島田裕巳さんのおはなし(ラジオで)

世の中には、親や配偶者が亡くなって、悲しみからなかなか立ち直れない人がいます。これを仮にAタイプとします。一方、一時は悲しくても、亡くなったことは亡くなったことと受け止めて歩き出す人がいます。これをBタイプとします。

 

宗教学者の島田裕巳さんが出演したTBSラジオを昨夜聞いていたのですが、島田さんはAタイプの人のことはお話しにならない。以前、テレビでもシンポジウムでも話していましたが、やはりBタイプ向けでした。

 

反対に、葬送ジャーナリストの碑文谷創さんは「グリーフ」(死別による悲嘆)ということにこだわります。Aタイプの人が求めている話になります。

 

このおふたりがシンポジウムで話したのを聞いた大正大学名誉教授の藤井正雄さんが

「島田さんは経済的側面から葬儀を斬っている。碑文谷さんは人間的側面から見ている。葬儀の当事者にとっては人間的側面が重要であろう」とおっしゃいました。

 

“人間的”っていうのが薄れてきているのが現代なんですかね。島田さんの話は、人間的な悲しみの話はなくても、現代の話として納得できるところはあるのです。

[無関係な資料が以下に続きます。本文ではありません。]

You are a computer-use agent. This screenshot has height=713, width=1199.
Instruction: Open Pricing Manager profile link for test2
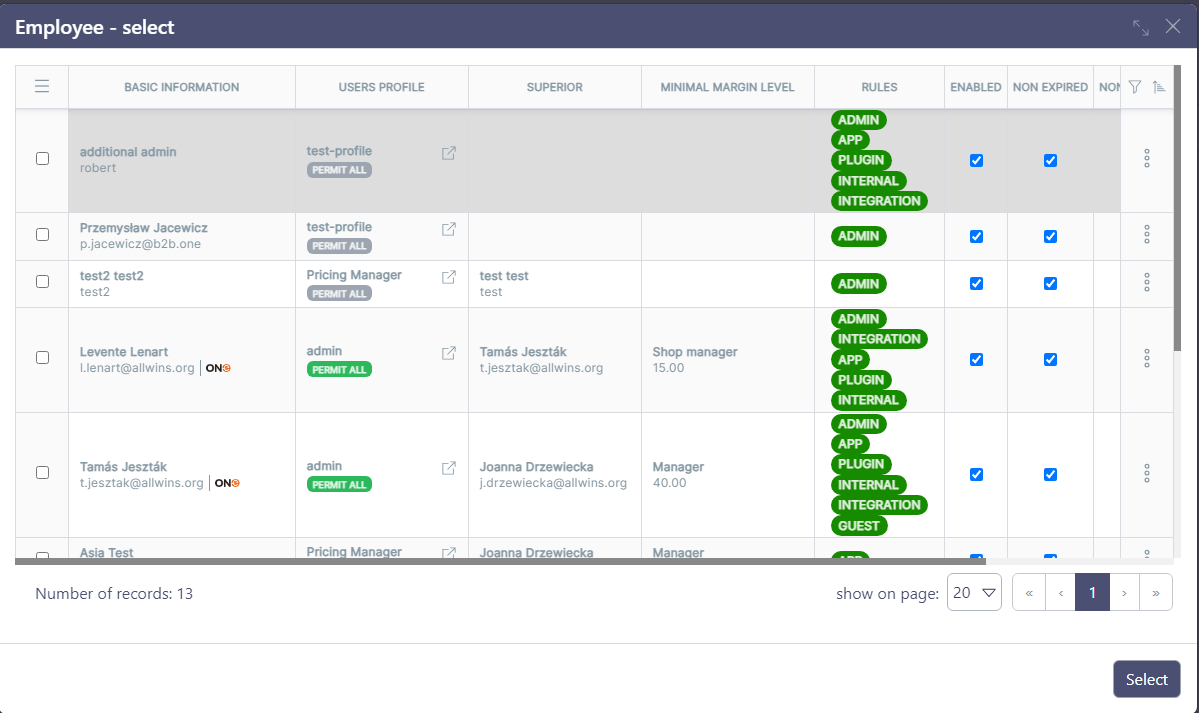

お金がなくて困っている人が増えています。「このようにしないと成仏しない」というようなことにとらわれないように、という話は興味深いものでした。「死んでいく人が生きている人を縛っていいのか?」というのも、家族関係によってはそう思うだろうと思いました。

 

しかし、私が驚いたのは、ラジオのなかで「孤独死をした人が必ずしも悲しいとは限らない」という意見があったこと。正直、そんなふうに考えたことはありませんでした。

そうなんでしょうか。ひとりで暮らすのはいいとしても、ひとりで死んでいく不安や寂しさってないんでしょうか? Bタイプの考え方は、私が考えるよりももっとどこかに向かって進んでいっている気がしました。